And so Findaráto wavered. In his restlessness he went to visit Elwë, while Nargothrond was being built. He and the King of Doriath had angry words, and Findaráto would not defend himself against Elwë’s accusations about the Kinslaying and his own part in it. His brother Angaráto, who accompanied Findaráto, told Elwë that it was Fëanaro and his sons who had done the most wrong. Findaráto was grieved to hear that Angaráto and Carnistir had become enemies, and he feared that he and his mate might never be reunited.

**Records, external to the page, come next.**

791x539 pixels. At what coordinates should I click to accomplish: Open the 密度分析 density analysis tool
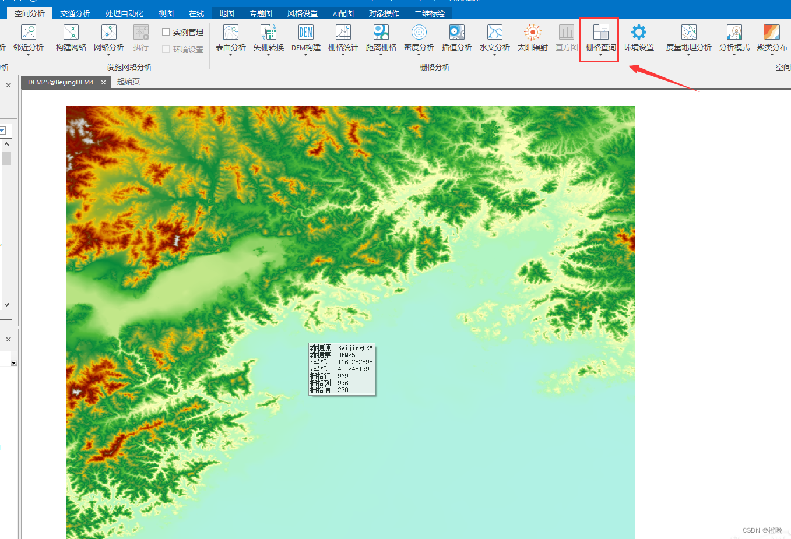(419, 38)
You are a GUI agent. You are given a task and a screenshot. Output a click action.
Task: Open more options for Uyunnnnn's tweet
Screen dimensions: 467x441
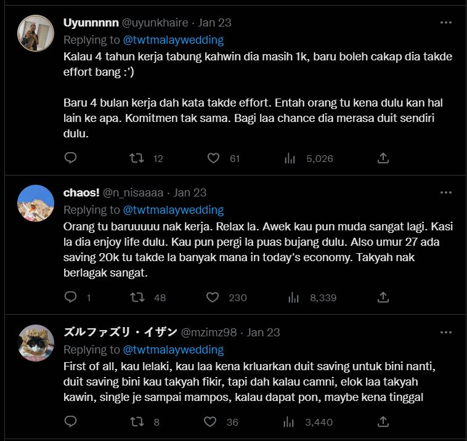click(446, 23)
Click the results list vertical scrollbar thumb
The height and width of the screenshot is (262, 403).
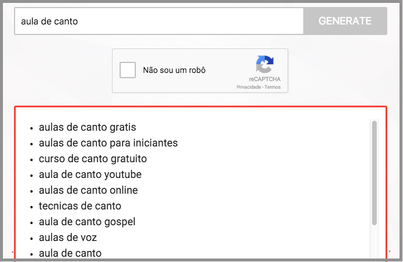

Findaráto returned to Nargothrond after the confrontation with Elwë, to find its construction was now complete. Artanis traveled from Doriath to stay with him for awhile, and over dinner she expressed concern that Findaráto had no mate.

“Findaráto, you are a lord of your own vast realm, and you are attractive enough that I wonder at your choice to remain single. Now that your silly fling with Fëanaro’s son seems to be over, should you not be concerning yourself with settling down and perhaps having a family of your own?”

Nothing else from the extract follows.